The increase in ammonium concentration in MSC16 leaves (Fig. 4c) was not due to the photorespiratory activity which was lower in mutated line (Table 1). Rearrangements of mitochondrial genome in MSC16 plants (Juszczuk et al. 2007; Juszczuk and Rychter 2009) is associated with perturbation in cellular redox state; the increased cytosolic NADH concentration in MSC16 cells was observed (Szal et al. 2008). We suggest that altered nitrogen assimilation rate is the consequence of this situation. The reduction of NO3 − to NO2 − in the cytosol is limited mainly by the availability of reductants (Kaiser et al. 2000). Therefore, the increased cytosolic NADH/NAD ratio (Szal et al. 2008) could promote NO3 − reduction in MSC16 leaves. The NADH availability was also a critical factor influencing the increased nitrate assimilation rate in CMS II tobacco cells (Dutilleul et al. 2005). Decreased NR activity in MSC16 tissues (Fig. 4b) could prevent harmful nitrite accumulation. Nitrate uptake by roots and transport from roots to shoots was not limited in MSC16 plants, as the concentration of NO3 − in xylem soap was similar in both lines, and root NO3 − content is similar in MSC16 and WT plants (results not shown). Contrary to CMSII and css1 mutants lacking Complex I where the increase of total free amino acids pools were found (Dutilleul et al. 2005; Nakagawa and Sakurai 2006) the leaf amino acids pool in MSC16 plants was unchanged (Fig. 5, inset) Also, we did not observe increased concentrations of the N-rich amino acids Gln or Asn in MSC16 leaves (Fig. 5), which indicates that the C-skeleton availability for amino acid synthesis was not limiting. The only amino acid with high N:C ratio which accumulates in MSC16 cucumber leaves is Arg (Fig. 5), and increased Arg content has previously been reported as a common response to mitochondrial Complex I impairment (Dutilleul et al. 2005; Garmier et al. 2008). Levels of Arg were increased in cucumber tissues in response to the increasing NH4 + supply indicating the important role of this amino acid in the ammonium detoxification (Roosta and Schjoerring 2007).

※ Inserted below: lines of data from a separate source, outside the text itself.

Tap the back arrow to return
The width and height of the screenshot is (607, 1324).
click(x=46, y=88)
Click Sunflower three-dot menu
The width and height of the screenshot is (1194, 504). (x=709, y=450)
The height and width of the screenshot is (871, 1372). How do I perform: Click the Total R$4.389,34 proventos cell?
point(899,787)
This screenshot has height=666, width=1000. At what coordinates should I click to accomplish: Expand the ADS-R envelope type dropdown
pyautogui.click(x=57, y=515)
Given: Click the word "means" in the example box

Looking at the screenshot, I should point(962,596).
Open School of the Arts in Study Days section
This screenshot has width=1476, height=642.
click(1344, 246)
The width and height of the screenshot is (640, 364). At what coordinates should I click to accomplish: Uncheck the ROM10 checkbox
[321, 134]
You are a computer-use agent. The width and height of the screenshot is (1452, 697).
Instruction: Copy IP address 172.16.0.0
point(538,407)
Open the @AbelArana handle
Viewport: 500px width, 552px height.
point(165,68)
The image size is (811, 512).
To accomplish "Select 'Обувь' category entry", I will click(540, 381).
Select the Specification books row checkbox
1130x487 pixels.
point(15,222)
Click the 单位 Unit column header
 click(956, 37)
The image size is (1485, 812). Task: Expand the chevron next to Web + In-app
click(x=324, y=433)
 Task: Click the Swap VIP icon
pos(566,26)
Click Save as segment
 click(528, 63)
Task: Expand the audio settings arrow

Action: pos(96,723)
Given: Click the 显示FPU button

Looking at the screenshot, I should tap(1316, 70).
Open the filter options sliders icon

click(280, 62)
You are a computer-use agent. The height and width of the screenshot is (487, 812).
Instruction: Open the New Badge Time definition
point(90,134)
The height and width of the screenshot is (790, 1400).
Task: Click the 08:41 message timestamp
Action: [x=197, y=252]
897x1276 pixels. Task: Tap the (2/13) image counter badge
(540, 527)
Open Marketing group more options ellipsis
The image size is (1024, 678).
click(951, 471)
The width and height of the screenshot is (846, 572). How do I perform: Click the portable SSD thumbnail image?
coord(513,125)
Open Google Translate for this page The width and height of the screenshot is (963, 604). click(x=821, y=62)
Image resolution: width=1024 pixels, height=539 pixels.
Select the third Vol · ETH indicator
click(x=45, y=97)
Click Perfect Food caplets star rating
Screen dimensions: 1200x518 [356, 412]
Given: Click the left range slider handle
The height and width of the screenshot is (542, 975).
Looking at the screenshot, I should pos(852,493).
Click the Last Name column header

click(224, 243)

In summary, the lowered Complex I and internal rotenone-insensitive NADH dehydrogenase activities (Juszczuk et al. 2007; Juszczuk and Rychter 2009) resulting in decreased capacity for NADH oxidation in mitochondrial matrix are associated with perturbation of TCA cycle operation. The genes encoding the TCA cycle enzymes are nuclear encoded; therefore, the changes in TCA activity must be secondary effects and reflect retrograde mitochondrion–nucleus communication. Inhibition of TCA cycle activity has a different influence on leaf cell metabolism under dark and light conditions. In the dark the decreased respiration rate (Table 1) results in lowered ATP production in MSC16 plants (Juszczuk et al. 2007). In the light the main basis for changes in C/N metabolism between WT and MSC16 plants is the increased cytosolic NADH concentration in MSC16 plants resulting in enhanced nitrate assimilation coupled with increased utilization of 2-OG and citrate.